InstanceCatalog Redesign
Jake Vanderplas, June 20, 2013
In this document I will outline the elements of the redesign of the instance catalog generation and measures API. The overarching goal of this redesign was to provide an efficient as well as easily configurable and extensible interface to the catalogs generated from LSST simulation runs. The redesign covers two main pieces of the stack, within the generation and measures codebases
Goals of Review
The goals of this review are to evaluate the effectiveness of the design in terms of extensibility and maintainability. We want users to be able to define custom catalog outputs in a very seamless way: no config files, just Python code. So please address the following questions in this review:
- Does the method of introspection for defining the catalog class seem appropriate?
- Are there use cases where introspection may cause problems?
- Does the custom class interface make sense from a user's perspective?
- Is the code written clearly enough?
- Checking out the code
Core Principles
Both pieces have a core design principle, which is the idea of subclasses as a primary interface. That is, users who wish to modify the default behavior can do so through the creation of subclasses of the core functionality.
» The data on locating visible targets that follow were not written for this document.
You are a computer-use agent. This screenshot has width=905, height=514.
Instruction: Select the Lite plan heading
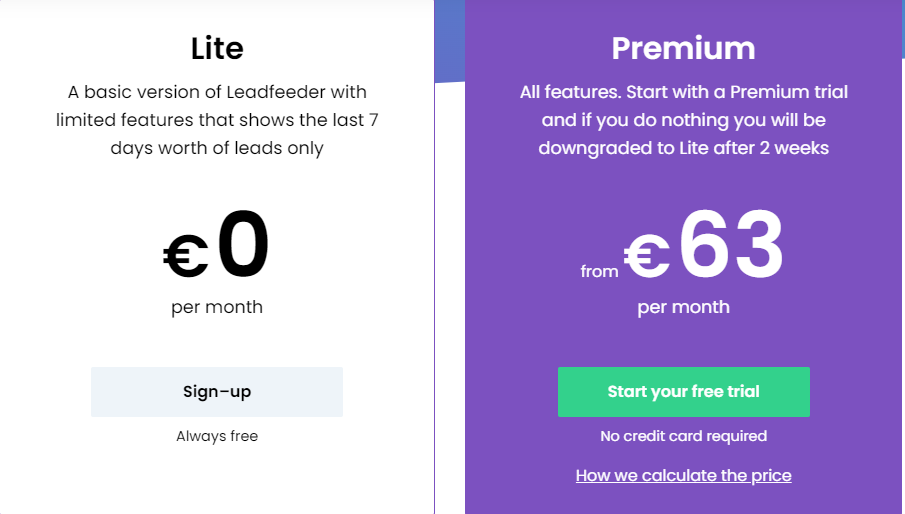217,48
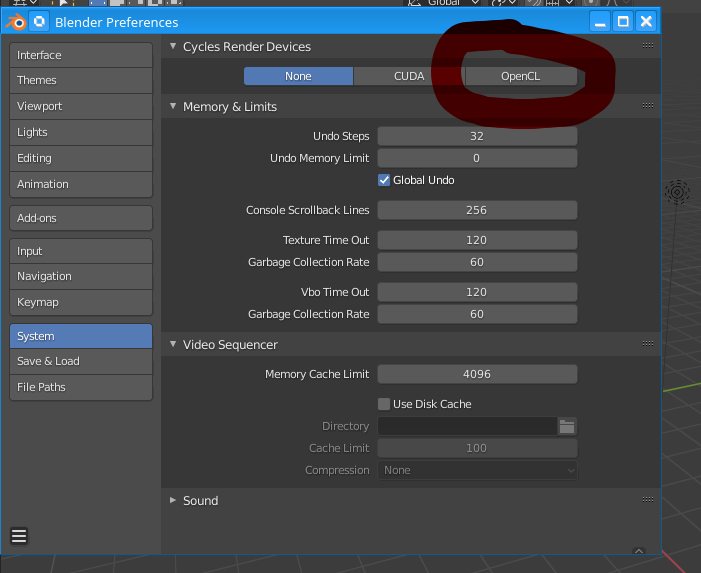Choose None for Cycles render devices
Screen dimensions: 701x573
[298, 76]
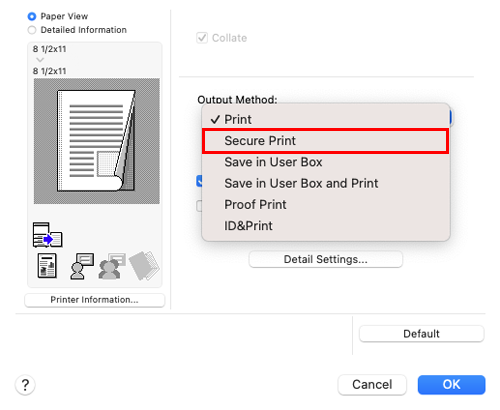This screenshot has height=410, width=500.
Task: Click the grayed stacked pages icon
Action: (x=144, y=266)
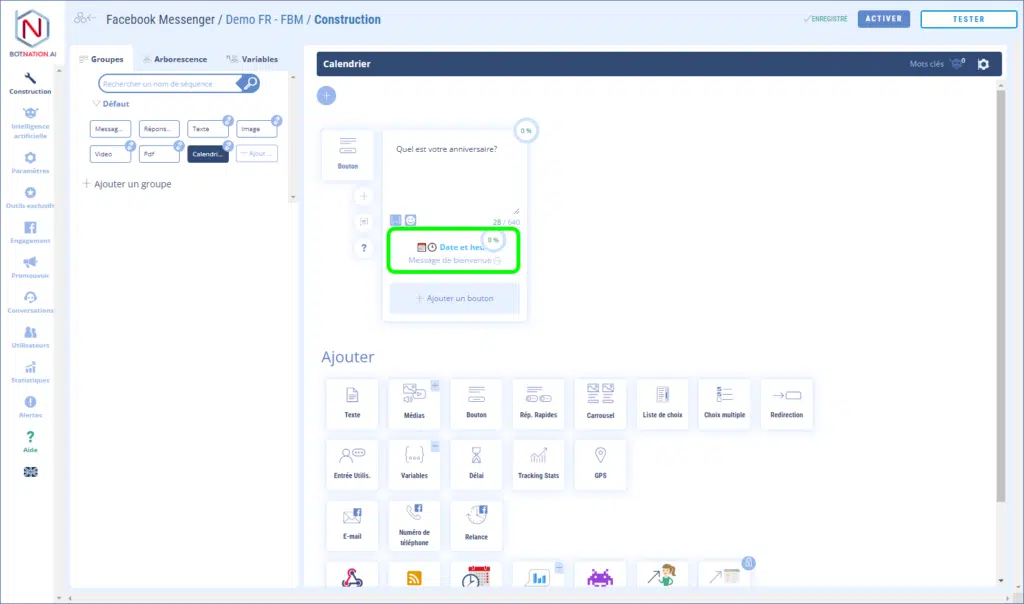Screen dimensions: 1024x604
Task: Click the sequence name search field
Action: 168,84
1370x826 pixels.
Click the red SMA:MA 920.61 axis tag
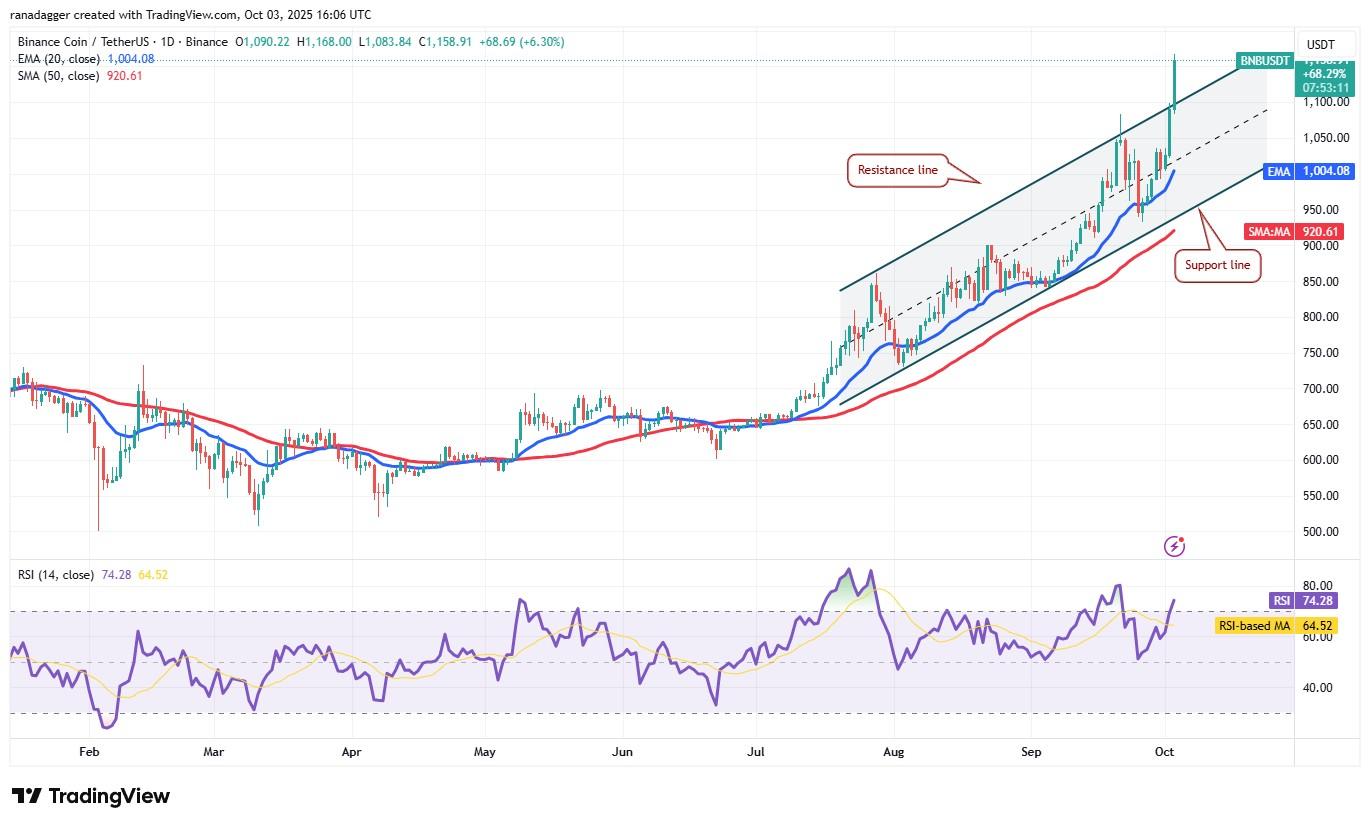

In order to make these subclasses as terse as possible, metaclasses are used to process specified class attributes and build the appropriate methods.
Database Interface
So, for example, the Star database object is defined (in StarModels.py)
as follows:
from dbConnection import DBObject class StarObj(DBObject): objid = 'msstars' tableid = 'starsMSRGB_forceseek' # ... several more string attributes columns = [('id','simobjid', int), ('umag', None), ('gmag', None), #... several more column attributes ]
The class declaration contains no methods: all applicable methods are defined within the DBObject base class. Additionally, upon creation the new class is registered within the DBObject instance, so that it can be referred to by its specified object id:
star_obj = DBObject.from_objid('msstars', address=...)
This is true not only of built-in types, but also of user-defined types. What this results in is a very simple user-end API for extending the behavior of the built-in objects, with no separate config files needed.
Instance Catalog Interface
Where this approach really becomes interesting is within the instance catalog definitions. The InstanceCatalog object has been rewritten with the same principles, but with a very flexible way to define the source of data for columns. As above, the column names are specified as class attributes. So, a new type of test catalog can be specified like this:
class TestCatalog(InstanceCatalog): catalog_type = 'test_catalog' column_outputs = ['galID', 'raJ2000', 'decJ2000'] refIdCol = 'galid' transformations = {'raJ2000':np.degrees, 'decJ2000':np.degrees}
When the catalog is instantiated from a database and the ``write_catalog`` method is called, the column_outputs are searched and the appropriate data is written. This data can be sourced from the database, from ``get_`` methods in base classes, or from ``get_`` methods in the class itself. The core of the logic required for this is in the ``column_by_name()`` method. It takes a column name as an argument, and returns the column values.
For example, imagine you have a database and are searching for the column called 'gmag'. The search path is as follows:
- If the class has a method called ``get_gmag``, then return the result of this method. Note that this will search the entire method resolution order of the class, so that parent classes and class mixins can be used in an intuitive way to extend built-in functionality.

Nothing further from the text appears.